When you think of Search Engine Optimization (SEO), chances are specific data-driven language comes to mind: algorithms, rankings, keywords, indexing, all of which you string together to ask How can I get my business in the top of a user’s search? So when Wil Reynolds, Founder and Director of Digital Strategy for Seer Interactive, came to speak at the fourth Maker Series event this year, it was a bit jarring to hear him announce that his workshop wasn’t about increasing rankings. What? A Search User Experience workshop and no talk of algorithms? Wil promised us something better: common sense.
Focus on User Needs
Awareness is paramount when it comes to Google search. To exercise this, open your browser and begin typing how do I get in the search bar. Before finishing that sentence, notice the recommendations for completing your thought. These suggestions show how others are solving problems—what others want, not Google. Wil harped on this point: it’s more important to pay attention to what users are looking for instead of search engines; and when you give users what they’re looking for, you’ll naturally give Google what it wants. So throw out the fallacy that there’s a way to “game the system,” one misconception that has contributed to the SEO industry’s disagreeable past. Your content has to earn the right to rank high.
Abandon Search in a Silo
Thinking more broadly about search is another necessity when understanding how people access information. Wil pointed to a few scenarios where thinking of search in a silo can be problematic, beginning with social media neglection. Of course there are tips and practices to use social media to boost your SEO rankings, but let’s continue with our common sense approach in better understanding searchers’ needs. Let’s use Wil’s scenario: you’re looking for tires and begin your search in Google. You click on a site, read the content, but there’s missing information you need to make your purchase decision. There’s a link on the site to the company’s Twitter page, so you reach out on Twitter to ask your question and get no response. What happens next? You find another company to buy your tires because that company’s social media has failed you. A good SEO strategy will fall on its face without a good business strategy.
What is an SEO Win?
In the example above, let’s say the tire company had an excellent search ranking. However, even with an envious Google position, they lost an opportunity to sell their product because they thought of search in a silo. So, would this be considered an SEO win? It very well might. Will that lost sale show up in the company’s rankings reports? Probably not.
So what is an SEO win? Is it purely a ranking or is it a conversion? If you're hyper focused on rankings, you stand a good chance of mistakenly feeling that you're adding value to your users and business. To achieve company needs, you must achieve users' needs first. If you provide the content users want, answer the questions they have, and don’t neglect your content outlets, you will most likely have a successful conversion. As Wil mentioned, you may think you’re doing well if you’re at the top in search results and have a top ad. But the moment of truth is when your buyer is ready to purchase and you let them down because you fail to respond to their needs, whether that be missing website information, a poor user experience, or an unanswered question on social media.

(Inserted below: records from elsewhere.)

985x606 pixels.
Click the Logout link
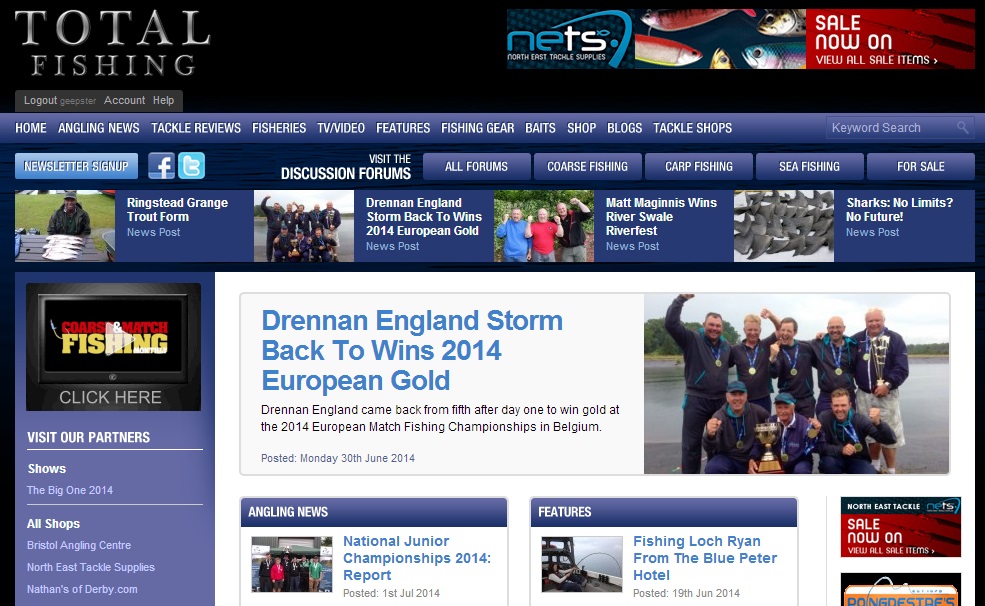(40, 100)
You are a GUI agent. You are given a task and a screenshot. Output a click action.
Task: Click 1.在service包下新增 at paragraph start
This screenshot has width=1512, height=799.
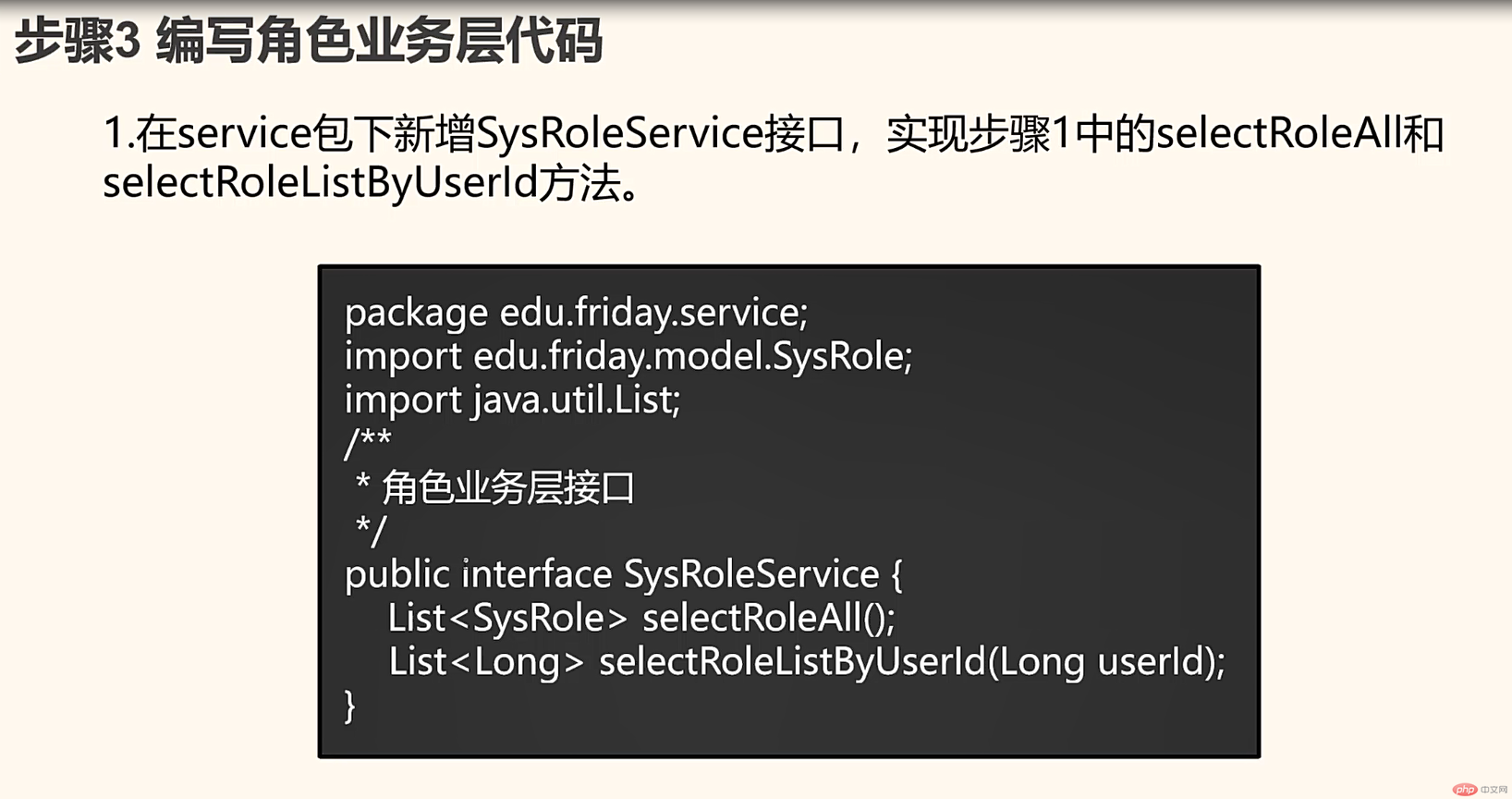point(288,134)
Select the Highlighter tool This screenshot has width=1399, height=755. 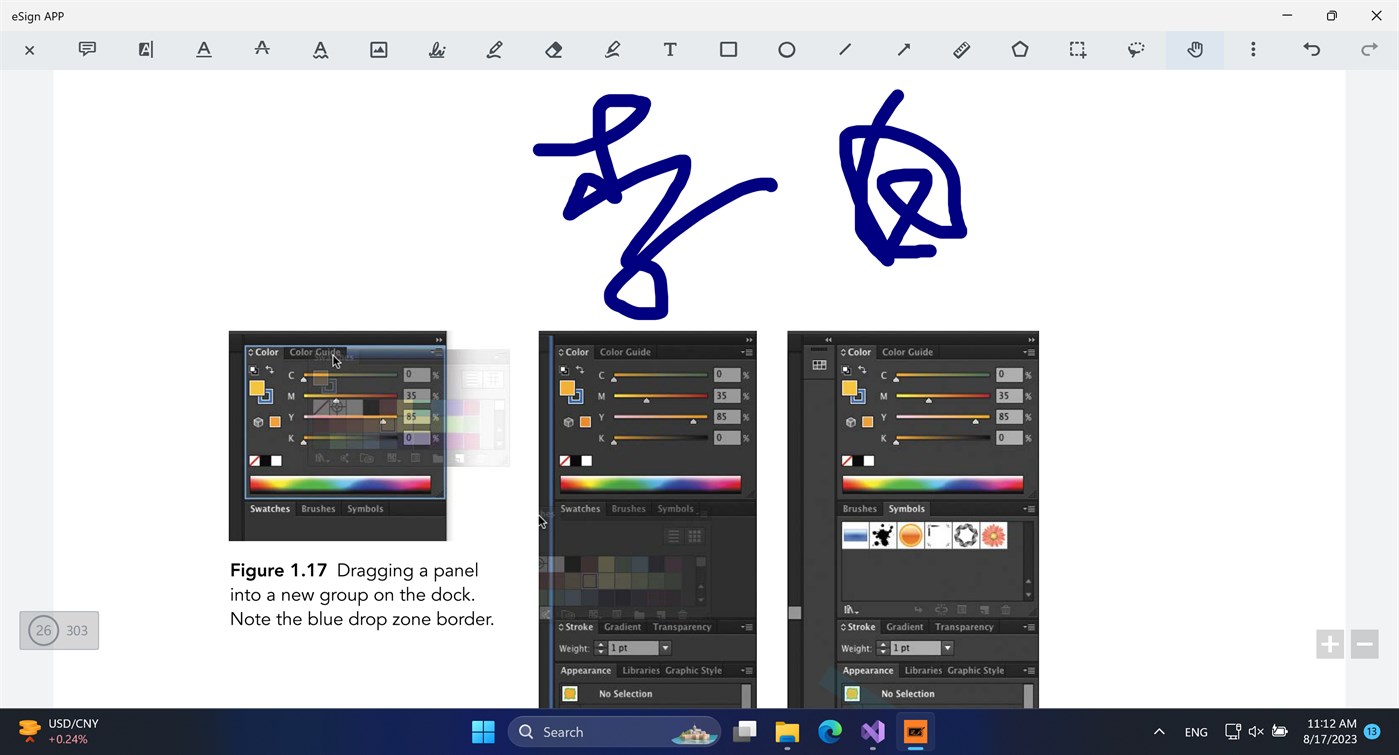611,49
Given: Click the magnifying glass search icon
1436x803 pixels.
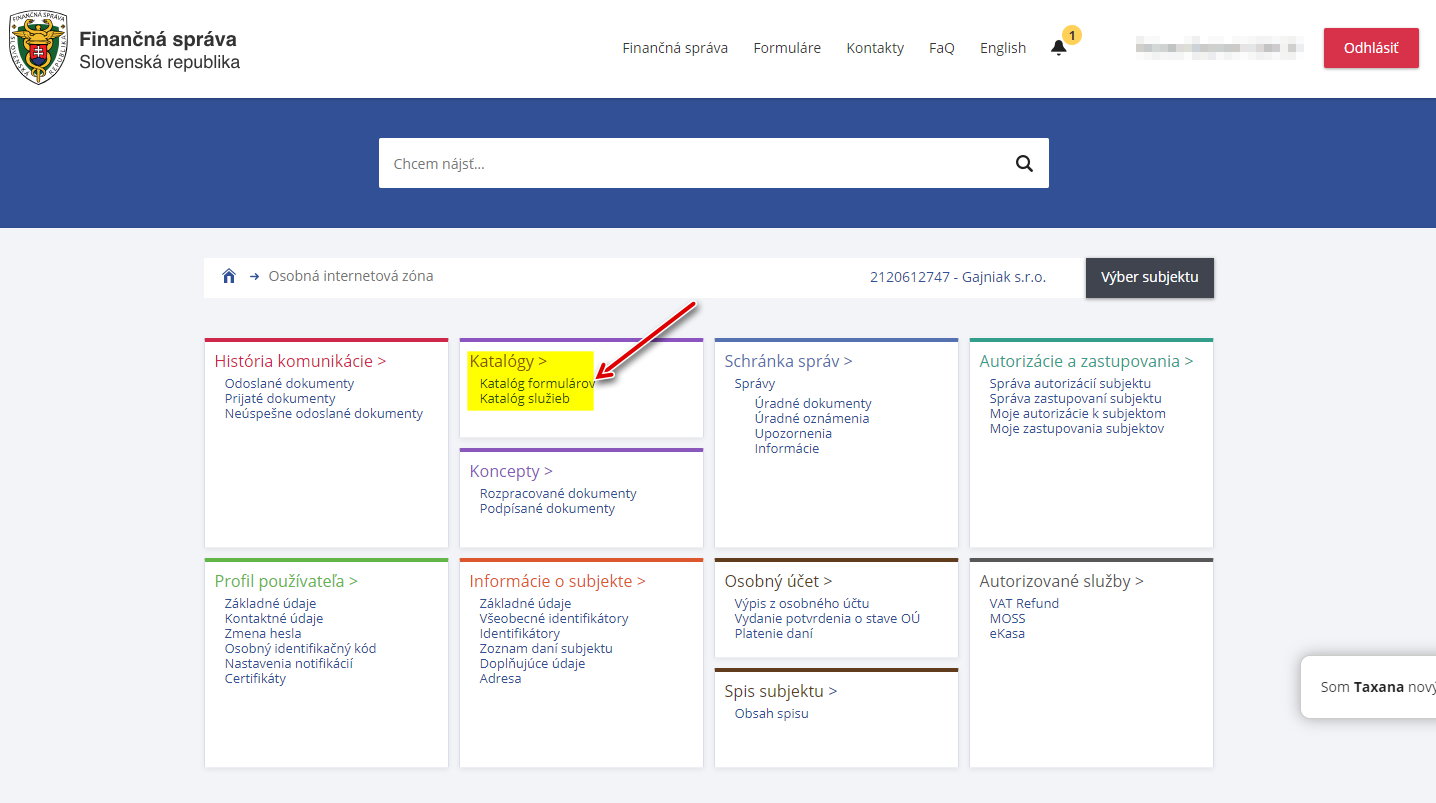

Getting the Most out of Wil’s Maker Series
While Wil covered other statistics, the future of search, and a handful of the 20+ factors taken into consideration when you search, the real takeaway was understanding how to use search and how others use it. Having empathy for the user is tool number one in SEO, just like in every other area of the web world: designing websites, creating the most positive UX, and generating a quality content strategy.
The Maker Series promises intimate interaction and opportunities to create relationships with the thinkers shaping our industry, and Wil delivered. In addition to the golden nuggets of information and informative instruction, Wil spent the second half of the workshop essentially consulting with attendees on their businesses. Not only was this extremely valuable for those who were receiving consultation, but the audience was able to observe how he worked and solved problems for completely different companies, demonstrating that sound SEO practices, while very nuanced to specific companies and their needs, cut across all industries.